Il pensiero continuò le domande.

Erano sopiti i rancori e gli odî? Aveva trionfato l’innocenza e la persecuzione e gli spergiuri pagati? Che ne era di lui?

Formulata appena quest’ultima richiesta, le mani di Silvestra cominciarono a tremare, poi il tremito salì fino agli omeri, fino al delicato collo, che si gonfiò lievemente, fino al mento, che si aggruppò, fino alle palpebre, che si sollevarono e si richiusero, facendo palpitare le ciglia.

E fra le ciglia filtrarono ardenti lacrime, che scesero lungo le guance, e diedero alle labbra tutto il gusto acre ed ineffabile d’una voluttà immensamente dolce e indicibilmente dolorosa.

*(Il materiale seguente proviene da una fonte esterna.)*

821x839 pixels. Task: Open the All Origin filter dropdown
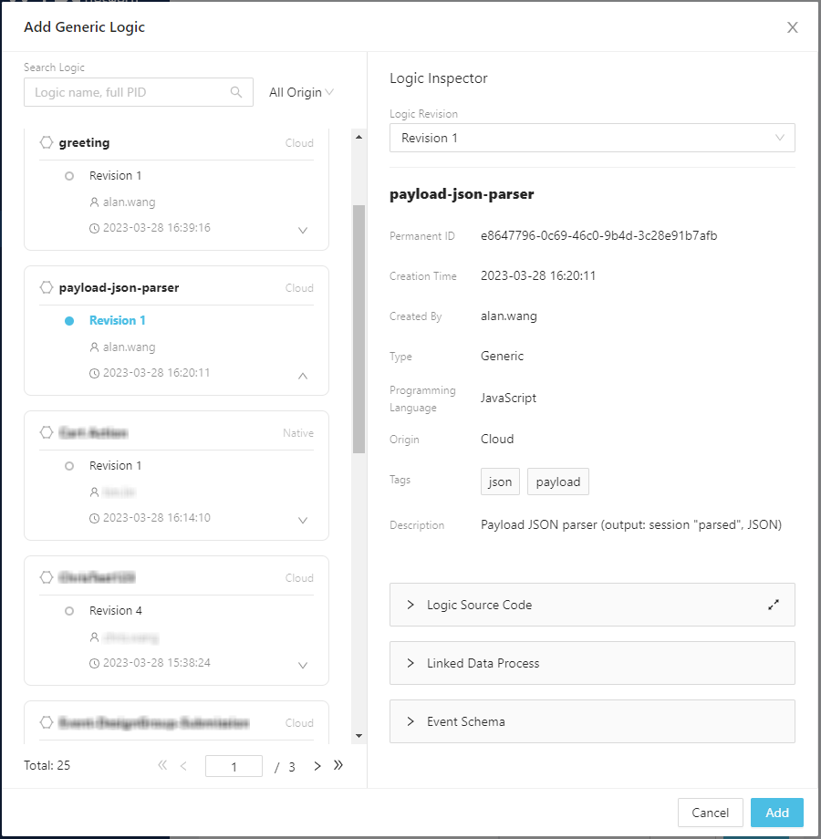301,92
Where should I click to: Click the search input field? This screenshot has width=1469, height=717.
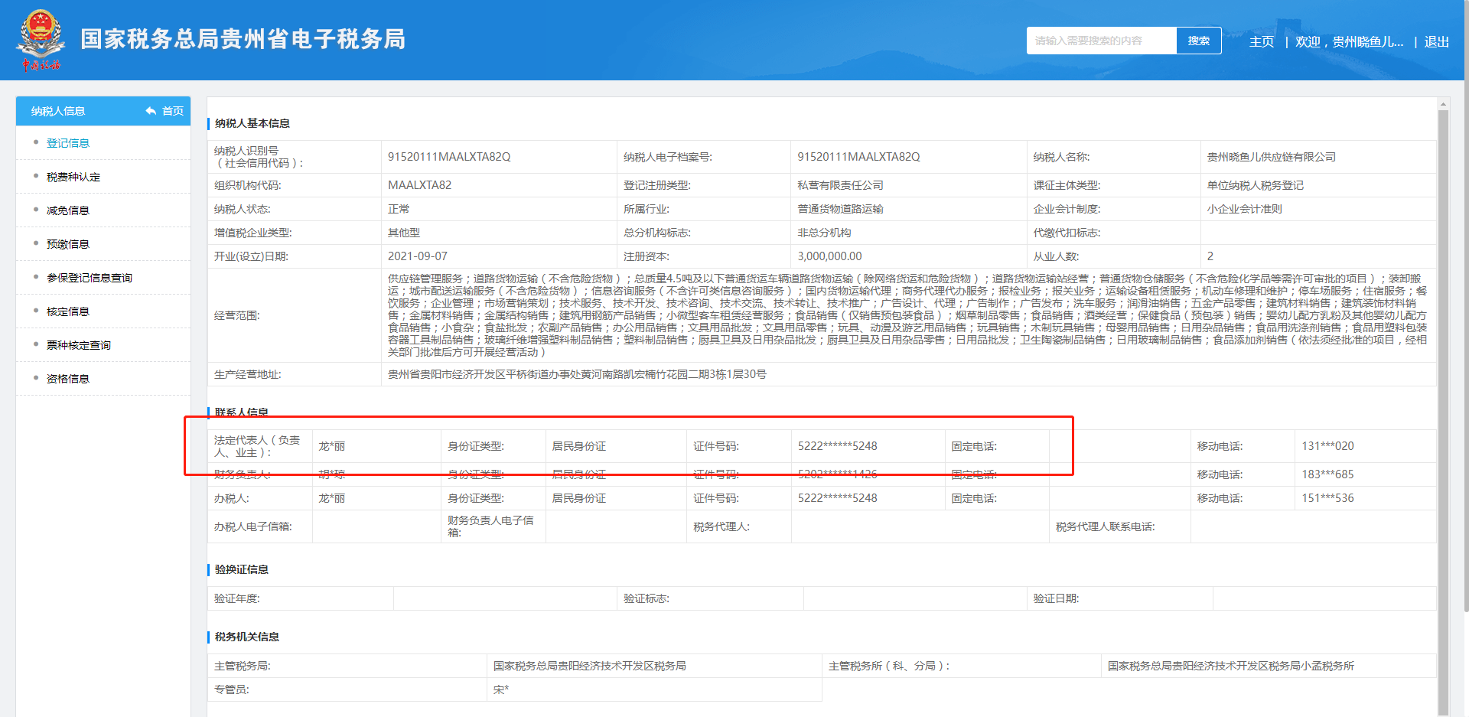click(1100, 41)
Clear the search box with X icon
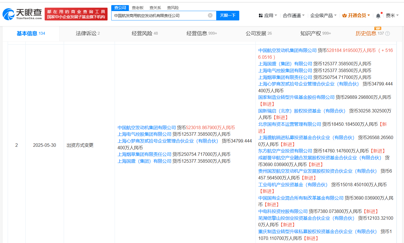This screenshot has height=243, width=404. 210,15
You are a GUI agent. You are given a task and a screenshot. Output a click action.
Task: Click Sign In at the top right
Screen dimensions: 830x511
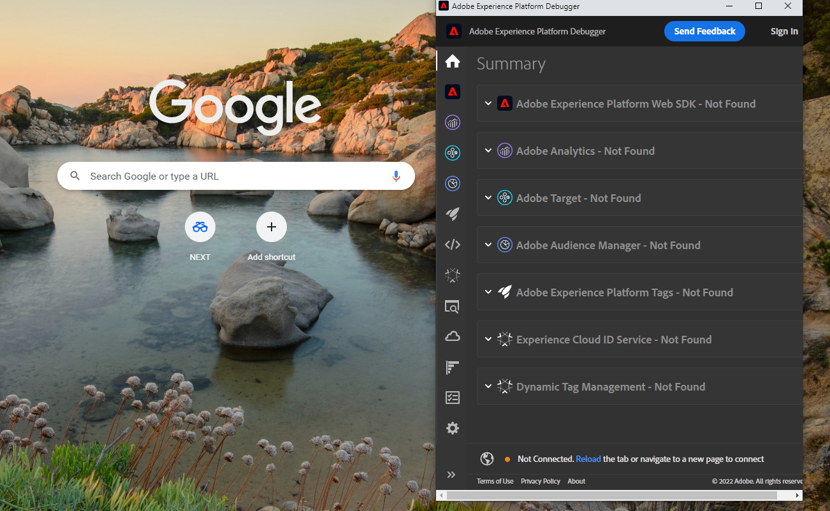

In quel momento di debolezza tutte le sue sensazioni si sollevarono ribelli per abbandonarsi senza freno ai ricordi, ai rimpianti ed anche ai desideri; il raggio oscillante degli astri le scese sul volto con una pioggia di baci ardenti, tanto più avidi quanto più sino allora obliati; e la fragranza delle erbe, dei fiori e delle foglie olezzanti nella notte le recò la visione d’un luogo indimenticabile, della marcita selvatica, tra il cui fieno era avvenuto l’ultimo doloroso colloquio.